Defendo também que médicos, enfermeiros e forças de segurança sejam melhor remunerados. Mas uma vez mais, sem carreiras ou direitos garantidos. Com condições capazes para o desempenho das suas funções. Os professores representam uma miscelânea de situações que têm de ser por si só ajustadas. Esqueçam as carreiras garantidas e permitam que colegas que fazem o mesmo entrem nos quadros.
Sempre que frequento serviços públicos tenho a sensação de que 40% trabalham por eles e pelos outros 60%. Estes 40% devem ser melhor remunerados.
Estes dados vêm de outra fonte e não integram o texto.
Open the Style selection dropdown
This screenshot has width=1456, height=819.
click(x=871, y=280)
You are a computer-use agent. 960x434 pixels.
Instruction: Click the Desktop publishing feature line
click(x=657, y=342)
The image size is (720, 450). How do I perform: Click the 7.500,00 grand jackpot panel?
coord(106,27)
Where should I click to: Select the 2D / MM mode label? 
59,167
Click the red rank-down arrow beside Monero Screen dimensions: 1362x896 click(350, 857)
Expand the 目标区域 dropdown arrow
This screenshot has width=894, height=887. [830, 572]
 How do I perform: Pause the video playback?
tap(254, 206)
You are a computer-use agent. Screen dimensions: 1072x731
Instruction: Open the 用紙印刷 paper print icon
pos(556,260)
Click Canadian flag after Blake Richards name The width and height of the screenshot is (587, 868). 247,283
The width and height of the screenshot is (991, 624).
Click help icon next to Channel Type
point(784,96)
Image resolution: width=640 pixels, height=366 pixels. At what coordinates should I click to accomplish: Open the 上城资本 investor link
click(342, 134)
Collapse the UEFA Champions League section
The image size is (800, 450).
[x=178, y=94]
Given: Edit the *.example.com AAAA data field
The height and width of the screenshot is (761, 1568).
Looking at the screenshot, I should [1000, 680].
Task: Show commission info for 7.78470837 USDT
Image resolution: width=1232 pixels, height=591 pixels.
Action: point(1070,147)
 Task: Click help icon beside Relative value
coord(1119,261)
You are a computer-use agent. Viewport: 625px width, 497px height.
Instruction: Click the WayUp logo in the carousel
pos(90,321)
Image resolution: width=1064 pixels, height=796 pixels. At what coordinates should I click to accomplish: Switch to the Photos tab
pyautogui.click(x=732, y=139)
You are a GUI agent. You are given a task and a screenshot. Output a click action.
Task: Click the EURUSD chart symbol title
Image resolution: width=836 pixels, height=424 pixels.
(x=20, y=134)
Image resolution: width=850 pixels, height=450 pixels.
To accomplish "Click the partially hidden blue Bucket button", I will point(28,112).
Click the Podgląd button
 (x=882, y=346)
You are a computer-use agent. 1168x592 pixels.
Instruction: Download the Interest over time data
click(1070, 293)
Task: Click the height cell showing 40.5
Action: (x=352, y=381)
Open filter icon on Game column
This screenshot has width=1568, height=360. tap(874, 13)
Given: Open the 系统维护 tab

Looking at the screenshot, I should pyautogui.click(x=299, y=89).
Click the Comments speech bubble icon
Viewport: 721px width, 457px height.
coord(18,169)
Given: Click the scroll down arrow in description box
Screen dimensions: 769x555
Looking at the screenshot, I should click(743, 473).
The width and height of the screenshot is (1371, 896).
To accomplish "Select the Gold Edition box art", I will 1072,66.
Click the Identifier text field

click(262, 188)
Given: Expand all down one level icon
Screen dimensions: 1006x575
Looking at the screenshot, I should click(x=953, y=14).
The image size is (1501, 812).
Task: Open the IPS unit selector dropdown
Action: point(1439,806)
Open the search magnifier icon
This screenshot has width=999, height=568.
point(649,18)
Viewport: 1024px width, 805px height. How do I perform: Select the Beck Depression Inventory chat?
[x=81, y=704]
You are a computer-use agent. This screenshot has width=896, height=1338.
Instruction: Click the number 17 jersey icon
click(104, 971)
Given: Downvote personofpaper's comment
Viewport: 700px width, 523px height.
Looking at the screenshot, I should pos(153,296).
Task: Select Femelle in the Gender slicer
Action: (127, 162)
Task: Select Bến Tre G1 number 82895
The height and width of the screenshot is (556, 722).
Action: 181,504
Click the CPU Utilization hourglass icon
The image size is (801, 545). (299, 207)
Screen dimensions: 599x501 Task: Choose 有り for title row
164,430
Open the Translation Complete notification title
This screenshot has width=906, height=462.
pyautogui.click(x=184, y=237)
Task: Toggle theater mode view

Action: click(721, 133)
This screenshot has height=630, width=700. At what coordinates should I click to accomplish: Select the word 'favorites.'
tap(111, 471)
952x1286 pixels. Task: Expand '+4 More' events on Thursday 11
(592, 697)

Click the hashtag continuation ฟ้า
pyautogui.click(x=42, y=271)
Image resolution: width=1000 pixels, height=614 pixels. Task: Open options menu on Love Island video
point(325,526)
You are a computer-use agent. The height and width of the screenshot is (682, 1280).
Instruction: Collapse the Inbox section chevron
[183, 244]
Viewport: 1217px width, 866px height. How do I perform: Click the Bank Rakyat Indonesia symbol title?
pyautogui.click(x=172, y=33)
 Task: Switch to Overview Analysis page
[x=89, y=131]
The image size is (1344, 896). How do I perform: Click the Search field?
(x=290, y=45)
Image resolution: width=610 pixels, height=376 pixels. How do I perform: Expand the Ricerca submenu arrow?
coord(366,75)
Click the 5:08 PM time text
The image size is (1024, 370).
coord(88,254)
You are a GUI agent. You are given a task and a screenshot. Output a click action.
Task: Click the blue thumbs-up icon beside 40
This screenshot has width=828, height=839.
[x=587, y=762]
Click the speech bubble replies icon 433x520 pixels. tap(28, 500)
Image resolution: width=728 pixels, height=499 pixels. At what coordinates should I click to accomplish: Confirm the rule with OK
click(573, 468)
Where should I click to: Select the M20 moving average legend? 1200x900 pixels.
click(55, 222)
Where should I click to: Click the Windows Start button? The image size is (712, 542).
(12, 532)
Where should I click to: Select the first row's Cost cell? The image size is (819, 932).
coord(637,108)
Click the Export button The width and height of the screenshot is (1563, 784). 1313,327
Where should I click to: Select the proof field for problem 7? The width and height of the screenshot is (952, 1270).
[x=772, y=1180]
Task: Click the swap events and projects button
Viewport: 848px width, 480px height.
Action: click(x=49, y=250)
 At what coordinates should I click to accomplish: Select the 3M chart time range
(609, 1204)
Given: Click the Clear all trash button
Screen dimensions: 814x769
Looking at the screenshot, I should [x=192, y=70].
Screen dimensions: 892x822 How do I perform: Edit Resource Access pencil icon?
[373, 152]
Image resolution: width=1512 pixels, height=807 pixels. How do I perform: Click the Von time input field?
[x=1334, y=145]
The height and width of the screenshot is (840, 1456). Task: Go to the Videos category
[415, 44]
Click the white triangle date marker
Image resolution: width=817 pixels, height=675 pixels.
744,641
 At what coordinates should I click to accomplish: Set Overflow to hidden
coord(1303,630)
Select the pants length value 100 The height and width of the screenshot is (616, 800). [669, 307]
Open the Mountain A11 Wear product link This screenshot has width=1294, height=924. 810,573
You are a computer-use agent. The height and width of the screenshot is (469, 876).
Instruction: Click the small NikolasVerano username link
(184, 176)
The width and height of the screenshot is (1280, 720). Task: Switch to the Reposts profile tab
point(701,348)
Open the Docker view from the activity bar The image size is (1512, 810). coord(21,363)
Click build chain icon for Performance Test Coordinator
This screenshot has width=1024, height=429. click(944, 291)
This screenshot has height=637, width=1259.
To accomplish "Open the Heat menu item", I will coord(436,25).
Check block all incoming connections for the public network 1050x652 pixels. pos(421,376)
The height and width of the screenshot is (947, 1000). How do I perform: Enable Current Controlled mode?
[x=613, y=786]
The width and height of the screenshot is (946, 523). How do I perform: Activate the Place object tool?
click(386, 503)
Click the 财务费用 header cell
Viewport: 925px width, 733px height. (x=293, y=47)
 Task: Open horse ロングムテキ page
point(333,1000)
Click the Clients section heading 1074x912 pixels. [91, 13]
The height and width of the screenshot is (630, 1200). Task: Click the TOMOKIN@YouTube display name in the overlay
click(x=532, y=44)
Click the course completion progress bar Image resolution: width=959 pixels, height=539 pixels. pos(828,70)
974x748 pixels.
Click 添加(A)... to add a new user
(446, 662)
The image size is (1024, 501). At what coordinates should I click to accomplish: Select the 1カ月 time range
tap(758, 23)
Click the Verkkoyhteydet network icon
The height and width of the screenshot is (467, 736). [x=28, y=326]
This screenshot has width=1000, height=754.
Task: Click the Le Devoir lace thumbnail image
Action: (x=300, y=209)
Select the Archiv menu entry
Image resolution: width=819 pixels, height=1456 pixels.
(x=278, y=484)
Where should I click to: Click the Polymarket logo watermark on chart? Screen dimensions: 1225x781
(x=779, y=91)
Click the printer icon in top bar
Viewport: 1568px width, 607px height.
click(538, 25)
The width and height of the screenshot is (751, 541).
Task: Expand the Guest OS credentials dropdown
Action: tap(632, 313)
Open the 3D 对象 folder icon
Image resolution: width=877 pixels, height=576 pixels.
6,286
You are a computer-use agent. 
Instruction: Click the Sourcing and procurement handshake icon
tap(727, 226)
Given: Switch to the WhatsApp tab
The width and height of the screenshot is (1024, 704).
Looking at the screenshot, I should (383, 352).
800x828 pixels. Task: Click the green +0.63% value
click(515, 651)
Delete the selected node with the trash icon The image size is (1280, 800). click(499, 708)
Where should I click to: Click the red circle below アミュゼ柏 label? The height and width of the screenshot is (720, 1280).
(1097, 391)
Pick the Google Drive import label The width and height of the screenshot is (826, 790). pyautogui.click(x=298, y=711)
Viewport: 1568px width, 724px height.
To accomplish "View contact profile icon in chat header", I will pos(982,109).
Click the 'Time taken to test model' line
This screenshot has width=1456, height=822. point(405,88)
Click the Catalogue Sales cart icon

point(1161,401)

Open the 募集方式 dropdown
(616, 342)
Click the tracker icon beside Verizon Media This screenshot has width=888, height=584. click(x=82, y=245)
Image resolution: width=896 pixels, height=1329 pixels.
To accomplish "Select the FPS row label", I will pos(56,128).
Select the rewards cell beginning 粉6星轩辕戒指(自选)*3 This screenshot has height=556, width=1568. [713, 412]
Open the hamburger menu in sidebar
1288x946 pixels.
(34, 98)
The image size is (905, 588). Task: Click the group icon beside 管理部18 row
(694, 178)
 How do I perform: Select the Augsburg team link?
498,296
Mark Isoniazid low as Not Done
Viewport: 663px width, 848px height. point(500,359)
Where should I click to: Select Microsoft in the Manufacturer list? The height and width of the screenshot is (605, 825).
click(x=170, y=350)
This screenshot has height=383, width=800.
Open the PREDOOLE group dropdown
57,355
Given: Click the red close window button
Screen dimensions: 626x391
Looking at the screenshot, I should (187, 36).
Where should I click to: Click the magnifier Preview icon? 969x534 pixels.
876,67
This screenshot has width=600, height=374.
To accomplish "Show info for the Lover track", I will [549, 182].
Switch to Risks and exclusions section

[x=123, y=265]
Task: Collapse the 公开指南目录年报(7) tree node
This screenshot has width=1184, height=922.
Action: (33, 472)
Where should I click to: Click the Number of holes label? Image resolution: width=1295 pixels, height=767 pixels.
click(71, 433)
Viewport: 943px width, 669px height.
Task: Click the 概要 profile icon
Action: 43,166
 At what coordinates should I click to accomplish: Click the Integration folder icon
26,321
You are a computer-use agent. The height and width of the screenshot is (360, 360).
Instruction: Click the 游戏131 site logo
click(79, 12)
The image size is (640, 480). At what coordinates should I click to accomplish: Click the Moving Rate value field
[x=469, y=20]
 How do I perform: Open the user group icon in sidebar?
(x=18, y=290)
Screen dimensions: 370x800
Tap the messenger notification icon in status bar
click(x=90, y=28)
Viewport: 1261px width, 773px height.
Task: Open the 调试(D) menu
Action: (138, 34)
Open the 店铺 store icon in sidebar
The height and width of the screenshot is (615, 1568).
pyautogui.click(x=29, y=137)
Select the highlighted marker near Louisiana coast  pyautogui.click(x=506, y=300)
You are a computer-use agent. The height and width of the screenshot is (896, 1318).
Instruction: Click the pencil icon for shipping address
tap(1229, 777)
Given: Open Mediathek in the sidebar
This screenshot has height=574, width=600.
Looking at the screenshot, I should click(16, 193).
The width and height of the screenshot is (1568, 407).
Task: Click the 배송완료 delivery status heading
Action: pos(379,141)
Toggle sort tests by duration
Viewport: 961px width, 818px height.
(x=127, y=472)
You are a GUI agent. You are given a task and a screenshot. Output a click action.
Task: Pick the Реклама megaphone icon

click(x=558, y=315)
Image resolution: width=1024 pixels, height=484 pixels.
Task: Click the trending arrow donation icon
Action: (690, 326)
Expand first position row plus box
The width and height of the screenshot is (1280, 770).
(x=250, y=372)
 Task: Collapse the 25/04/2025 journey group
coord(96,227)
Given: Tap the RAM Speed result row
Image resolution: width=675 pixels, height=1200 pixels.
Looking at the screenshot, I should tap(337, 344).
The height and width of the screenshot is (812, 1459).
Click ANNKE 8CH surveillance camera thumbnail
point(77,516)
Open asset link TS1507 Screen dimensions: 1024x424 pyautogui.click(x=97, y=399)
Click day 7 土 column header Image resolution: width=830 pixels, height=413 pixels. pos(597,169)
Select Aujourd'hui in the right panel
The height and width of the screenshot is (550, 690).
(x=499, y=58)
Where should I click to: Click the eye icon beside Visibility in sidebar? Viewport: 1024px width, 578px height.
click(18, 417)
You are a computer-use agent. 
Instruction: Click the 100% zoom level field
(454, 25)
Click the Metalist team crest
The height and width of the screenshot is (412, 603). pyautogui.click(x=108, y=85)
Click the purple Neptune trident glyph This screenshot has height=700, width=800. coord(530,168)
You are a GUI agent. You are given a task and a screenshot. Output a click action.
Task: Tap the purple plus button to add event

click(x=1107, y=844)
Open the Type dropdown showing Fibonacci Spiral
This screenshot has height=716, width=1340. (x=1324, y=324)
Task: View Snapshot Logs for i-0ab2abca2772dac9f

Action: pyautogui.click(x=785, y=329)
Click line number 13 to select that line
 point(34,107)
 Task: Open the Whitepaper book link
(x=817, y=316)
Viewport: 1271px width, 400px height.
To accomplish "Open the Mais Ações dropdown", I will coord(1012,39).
E os restantes 60%? Em minha opinião, se estão desmotivados para a função que desempenham, podem sempre optar por trabalhar no sector privado ou de forma independente, onde poderão ter outro tipo de iniciativa, mais liberdade, ser mais activos, mais felizes e empreendedores e onde a sua remuneração não fica a cargo dos contribuintes.
E depois temos as intermináveis despesas e contribuições do Estado com comissões, fundações, agências, etc., etc., etc..
O Estado tem de ter uma dimensão reduzida e ser o melhor naquilo que faz. Tem de ser gerido criteriosamente. Não pode haver desperdício, falta de transparência ou corrupção. Enquanto tal existir, não podemos baixar impostos, e por isso estamos em austeridade. Quer o António Costa o queira assumir, quer não.